[Brief]:
Write out the rows again word for word, from the line with "Describe the element at coordinates (234, 702)" up to and including the line with "Looking at the".

[Extracted data]:
────────────────────────────────────────

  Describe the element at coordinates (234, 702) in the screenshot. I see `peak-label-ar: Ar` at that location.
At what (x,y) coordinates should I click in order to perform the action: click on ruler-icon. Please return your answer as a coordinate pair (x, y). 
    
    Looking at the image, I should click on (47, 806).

────────────────────────────────────────

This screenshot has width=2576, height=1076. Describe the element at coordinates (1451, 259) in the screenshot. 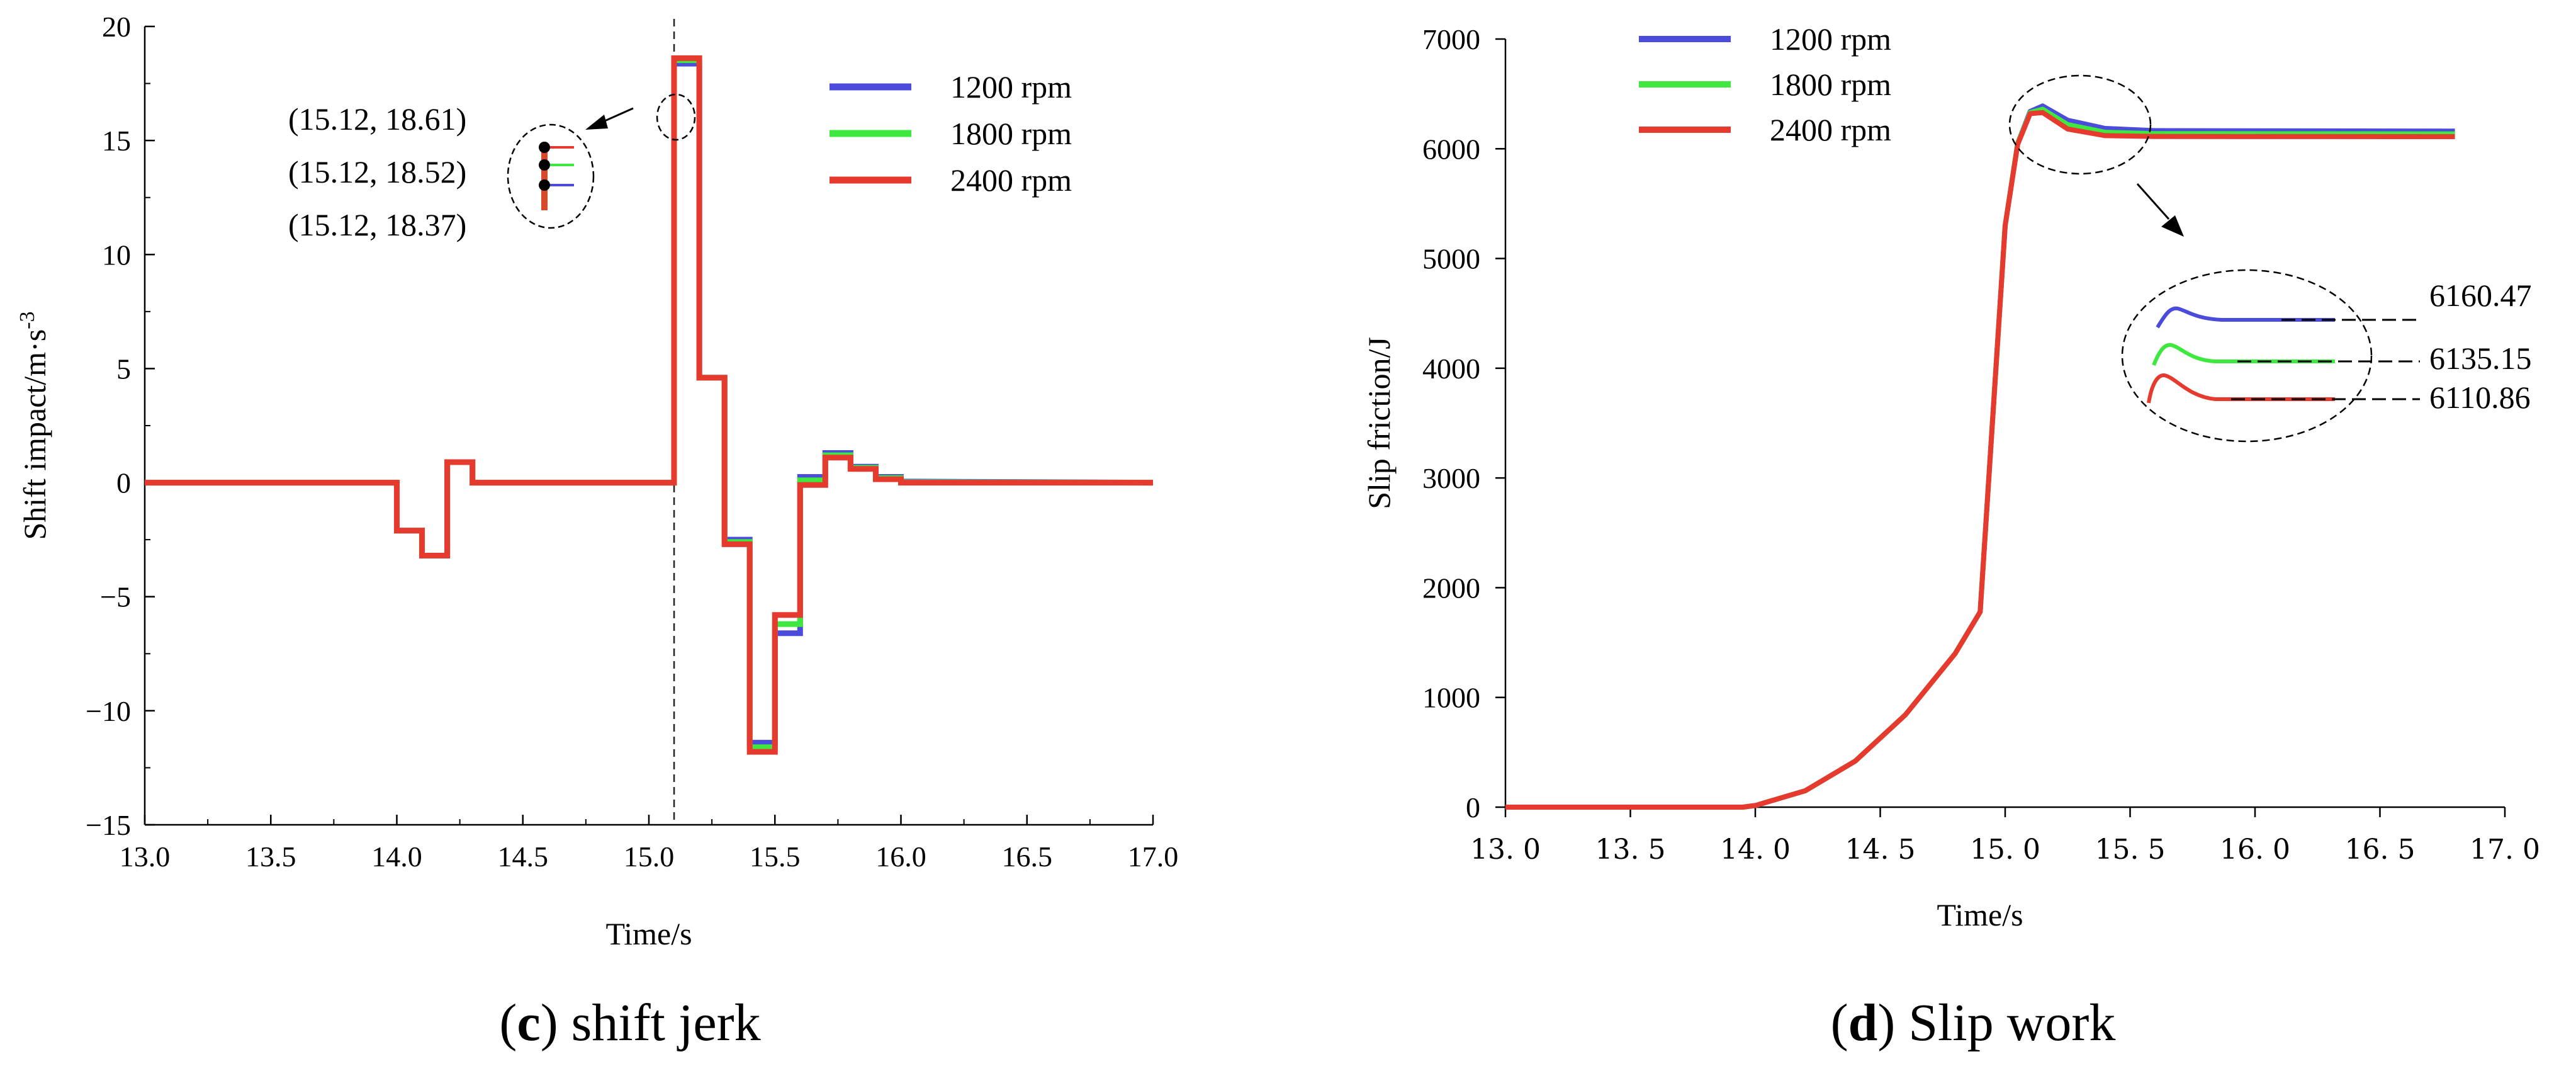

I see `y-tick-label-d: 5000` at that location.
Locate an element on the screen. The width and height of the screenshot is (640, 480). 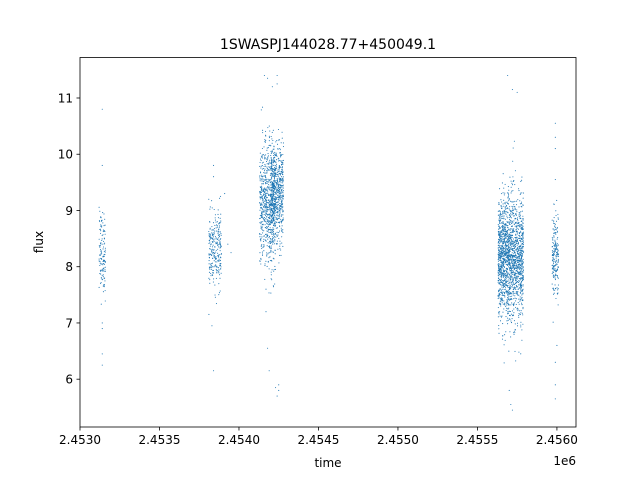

────────────────────────────────────────

[Answer below]:
  Describe the element at coordinates (234, 702) in the screenshot. I see `peak-label-ar: Ar` at that location.
At what (x,y) coordinates should I click in order to perform the action: click on ruler-icon. Please return your answer as a coordinate pair (x, y). 
    
    Looking at the image, I should click on (47, 806).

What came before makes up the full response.